Dataset entries:
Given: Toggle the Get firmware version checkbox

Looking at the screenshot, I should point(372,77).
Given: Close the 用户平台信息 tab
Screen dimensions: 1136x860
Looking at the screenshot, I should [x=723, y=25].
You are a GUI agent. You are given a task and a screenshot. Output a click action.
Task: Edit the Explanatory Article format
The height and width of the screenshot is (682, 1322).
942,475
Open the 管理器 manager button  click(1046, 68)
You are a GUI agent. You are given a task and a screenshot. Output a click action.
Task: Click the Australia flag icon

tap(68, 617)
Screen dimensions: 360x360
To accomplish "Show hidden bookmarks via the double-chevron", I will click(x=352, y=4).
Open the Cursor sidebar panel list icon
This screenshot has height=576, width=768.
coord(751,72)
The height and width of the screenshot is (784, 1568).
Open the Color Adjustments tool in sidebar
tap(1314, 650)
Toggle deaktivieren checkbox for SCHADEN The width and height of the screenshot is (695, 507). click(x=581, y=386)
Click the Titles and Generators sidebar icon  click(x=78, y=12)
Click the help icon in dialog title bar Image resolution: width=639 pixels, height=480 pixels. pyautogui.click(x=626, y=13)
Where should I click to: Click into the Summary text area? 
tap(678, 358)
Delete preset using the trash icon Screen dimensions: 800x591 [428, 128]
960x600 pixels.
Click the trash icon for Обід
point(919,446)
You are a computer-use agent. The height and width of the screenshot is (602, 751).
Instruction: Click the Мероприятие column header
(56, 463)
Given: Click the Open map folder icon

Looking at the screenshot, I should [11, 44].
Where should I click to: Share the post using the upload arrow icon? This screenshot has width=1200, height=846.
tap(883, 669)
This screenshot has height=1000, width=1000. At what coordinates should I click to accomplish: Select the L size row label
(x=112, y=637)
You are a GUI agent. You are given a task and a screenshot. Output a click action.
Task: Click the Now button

▶ **Exercise brief**: Your job is to copy out every line from the records above that has the word "pixels".

▶ **Response for this exercise**:
Click the help icon in dialog title bar Image resolution: width=639 pixels, height=480 pixels. pyautogui.click(x=626, y=13)
960x600 pixels.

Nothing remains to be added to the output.